I'm not on the board of TechNet, so I'm not... So I haven't looked into a conflict of interest related to that because I'm not on the board. Okay.

Representative Titoneassemblymember

Fair enough.

A

No? Okay. Very good. Does anyone else have any questions? Yeah, Senator Baisley.

Vice Chair Titoneassemblymember

Thank you, Madam Chair, and thank you all. I want to reset the tone a bit because we are the legislative branch, and we certainly have oversight for results. You all are the executive branch. You run the show. And I hope you don't come away with the impression that you need to organize yourselves according to what would be a preference of the legislative branch, because that's just not how life works in America. So I applaud you for your introspection, and you have a relatively new team over the past couple of years. There's been a lot of personnel changes, and you seem to have really gelled together, and in your introspection, asking the question, how can we be more effective, and the outcome being a very significant reorganization.

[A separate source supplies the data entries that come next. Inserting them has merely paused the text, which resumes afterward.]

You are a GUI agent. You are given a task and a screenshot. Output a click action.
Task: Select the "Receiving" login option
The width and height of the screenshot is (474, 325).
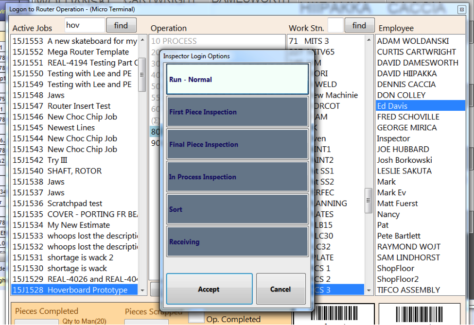(x=237, y=241)

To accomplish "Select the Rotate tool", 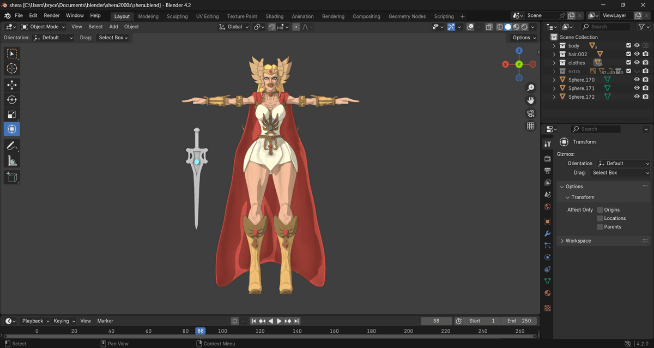I will coord(12,100).
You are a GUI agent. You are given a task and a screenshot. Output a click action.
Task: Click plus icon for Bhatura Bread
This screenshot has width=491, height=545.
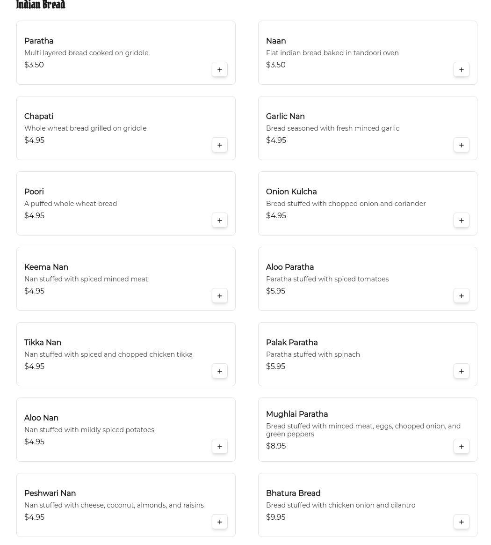(461, 522)
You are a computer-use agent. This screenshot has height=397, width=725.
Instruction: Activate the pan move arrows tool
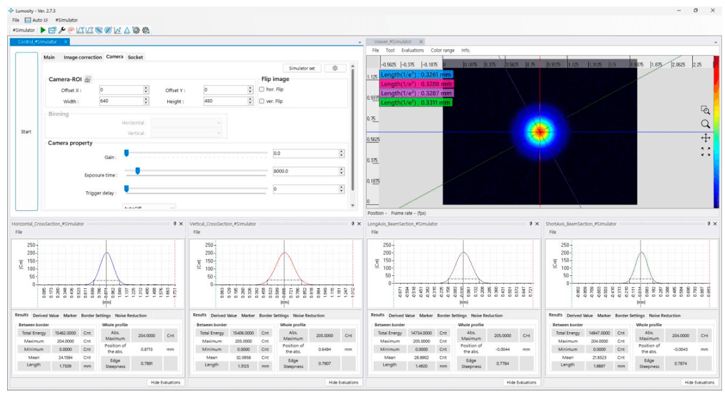coord(705,138)
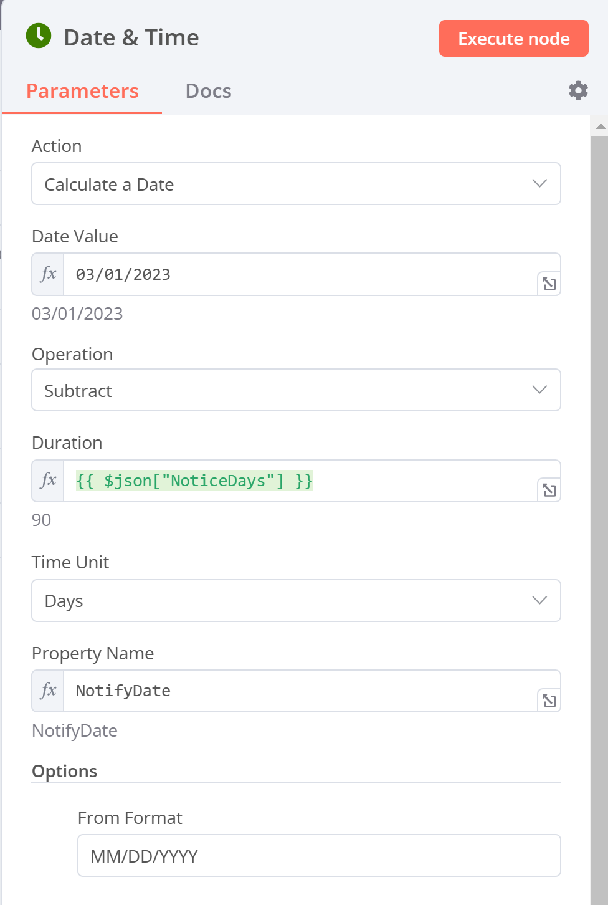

I just applaud you for that. You should make this yours. Make it your own. Be the boss. Don't apologize that you make the decision top down. That's fine. It would be our role to judge the outcome, but not to tell you how to get it done. So I just think you're doing – I think this is a very refreshing moment that you've said. We've rethought this through. How do we perform better? How do we deliver the expectation for our organization more effectively? And you're making those adjustments, and you seem to be a great team together to do that. So I want to say way to go. Thank you.

A

Thank you, Senator Baisley. Representative Paschal.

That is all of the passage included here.